December 14 marked the beginning of a two-month federal sales tax holiday for all Canadians. The program, hastily passed by the Trudeau government, promises to be a gift for Canadians at a time of year when finances are normally tight. This tax reduction on many items commonly bought around the holiday time may seem like a welcomed holiday gift. In fact, it is an ill-timed, ill-thought-out gimmick that the Trudeau government and Canadians can ill afford.
The items exempt from federal sales tax include meals out and delivery/takeout, some clothing and toys for kids, and some electronics, books, and magazines. The exact definitions, though, are as clear as a muddy river. Toys are exempt, including building toys—yet Lego building sets are not because there are adults who collect Lego. Video game systems and physical game cartridges are also exempt, and while adults may play those games, there is no age restriction for what is—and is not—tax-exempt. Card games, trading cards, and sports cards are exempt. So adult sports and game card collectors (Pokémon) will not pay federal tax on their purchases. For all exemptions, you must be able to buy the physical product; digital downloads are not included. Christmas trees and decorations are also exempt, which makes little sense with less than two weeks remaining before Christmas. What an empty gesture.

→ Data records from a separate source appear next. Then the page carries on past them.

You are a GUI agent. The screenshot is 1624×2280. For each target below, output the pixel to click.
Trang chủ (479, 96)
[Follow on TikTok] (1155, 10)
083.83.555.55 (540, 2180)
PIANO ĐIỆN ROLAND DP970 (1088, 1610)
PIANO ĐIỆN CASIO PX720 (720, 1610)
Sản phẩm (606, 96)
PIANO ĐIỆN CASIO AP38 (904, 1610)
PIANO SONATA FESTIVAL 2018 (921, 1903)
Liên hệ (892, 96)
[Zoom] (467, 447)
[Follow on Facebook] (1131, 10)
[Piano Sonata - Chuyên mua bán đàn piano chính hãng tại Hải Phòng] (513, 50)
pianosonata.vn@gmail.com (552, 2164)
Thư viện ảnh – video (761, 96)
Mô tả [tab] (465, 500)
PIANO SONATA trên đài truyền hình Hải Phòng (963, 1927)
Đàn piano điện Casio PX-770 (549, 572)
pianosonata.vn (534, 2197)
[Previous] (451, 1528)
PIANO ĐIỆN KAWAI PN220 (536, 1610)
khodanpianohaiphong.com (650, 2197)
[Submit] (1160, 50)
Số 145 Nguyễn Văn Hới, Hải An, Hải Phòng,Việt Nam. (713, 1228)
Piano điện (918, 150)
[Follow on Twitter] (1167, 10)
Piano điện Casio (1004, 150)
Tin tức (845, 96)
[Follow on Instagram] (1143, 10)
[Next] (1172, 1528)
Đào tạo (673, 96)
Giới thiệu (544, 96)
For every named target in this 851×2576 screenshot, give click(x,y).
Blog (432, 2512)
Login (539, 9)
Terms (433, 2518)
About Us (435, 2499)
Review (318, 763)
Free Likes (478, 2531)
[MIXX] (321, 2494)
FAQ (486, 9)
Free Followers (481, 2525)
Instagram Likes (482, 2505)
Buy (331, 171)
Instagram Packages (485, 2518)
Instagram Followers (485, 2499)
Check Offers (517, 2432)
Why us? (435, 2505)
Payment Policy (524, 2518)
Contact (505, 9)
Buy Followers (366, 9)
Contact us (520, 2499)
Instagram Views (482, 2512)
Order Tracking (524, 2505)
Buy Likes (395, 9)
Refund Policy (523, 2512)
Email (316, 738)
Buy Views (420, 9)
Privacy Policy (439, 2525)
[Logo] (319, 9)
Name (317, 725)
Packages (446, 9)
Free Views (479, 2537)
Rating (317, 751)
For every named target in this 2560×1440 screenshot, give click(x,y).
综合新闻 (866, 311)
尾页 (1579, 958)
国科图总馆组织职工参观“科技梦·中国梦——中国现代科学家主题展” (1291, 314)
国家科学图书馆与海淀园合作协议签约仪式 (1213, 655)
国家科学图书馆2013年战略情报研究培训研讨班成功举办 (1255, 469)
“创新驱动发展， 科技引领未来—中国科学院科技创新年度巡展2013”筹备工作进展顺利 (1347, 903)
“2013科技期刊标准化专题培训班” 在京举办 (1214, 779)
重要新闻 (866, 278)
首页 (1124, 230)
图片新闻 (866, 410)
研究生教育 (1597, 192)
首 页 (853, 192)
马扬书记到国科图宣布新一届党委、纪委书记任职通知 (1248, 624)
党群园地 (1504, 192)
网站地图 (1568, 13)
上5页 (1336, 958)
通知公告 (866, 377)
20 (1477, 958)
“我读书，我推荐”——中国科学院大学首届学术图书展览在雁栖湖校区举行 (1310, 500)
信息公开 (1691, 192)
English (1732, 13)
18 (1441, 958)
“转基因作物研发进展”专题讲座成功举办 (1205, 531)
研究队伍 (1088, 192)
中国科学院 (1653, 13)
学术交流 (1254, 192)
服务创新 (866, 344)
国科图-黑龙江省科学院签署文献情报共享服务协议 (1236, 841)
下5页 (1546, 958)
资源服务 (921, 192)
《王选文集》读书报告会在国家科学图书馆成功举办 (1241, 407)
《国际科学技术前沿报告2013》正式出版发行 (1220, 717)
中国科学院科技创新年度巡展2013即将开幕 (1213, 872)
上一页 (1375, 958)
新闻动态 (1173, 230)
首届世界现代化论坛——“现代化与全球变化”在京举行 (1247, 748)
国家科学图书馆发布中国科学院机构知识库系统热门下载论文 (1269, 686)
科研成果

If the above seems confusing so far, the government also exempted alcohol sales on most beers, wines, ready-made mixed drinks—for all alcohol up to seven per cent alcohol by volume (ABV). This may be a way for shoppers and retailers to drown their confusion from the exemption list and their financial sorrows.
There are many reasons this tax exemption is bad policy, starting with the cost. The Parliamentary Budget Office has estimated that the two-month tax holiday will cost the Canadian government $1.46 billion in lost revenue. Canada already is running a deficit estimated to be at or higher than $40 billion; there is no way that increased consumer spending over the two-month period will trickle the lost revenue indirectly into government coffers. Canada has run a budget deficit since 2001 with no end in sight. There is a higher cost to this tax cut for Ontario, New Brunswick, Prince Edward Island, and Nova Scotia, as those provinces will lose out on over $1.2 billion in revenue as their sales taxes are harmonized with the feds. None of these provinces are financially well off to afford a revenue cut.
For businesses, the Canada Revenue Agency has said they will be flexible so long as reasonable efforts are made to avoid tax mistakes. Still, a two-page summary from the federal government does little to help with reprogramming tax codes in point-of-sale systems, instructing staff, and following the new tax changes.
Everyone likes to save money when they shop, and Canadians will save at least some tax on many items they buy between now and February 14, 2025. That said, this frivolous scheme is nothing more than a desperate attempt to buy votes with your wallet, when the country cannot afford it. These poor choices will add on to the larger bill that future generations will have to pay when it comes due.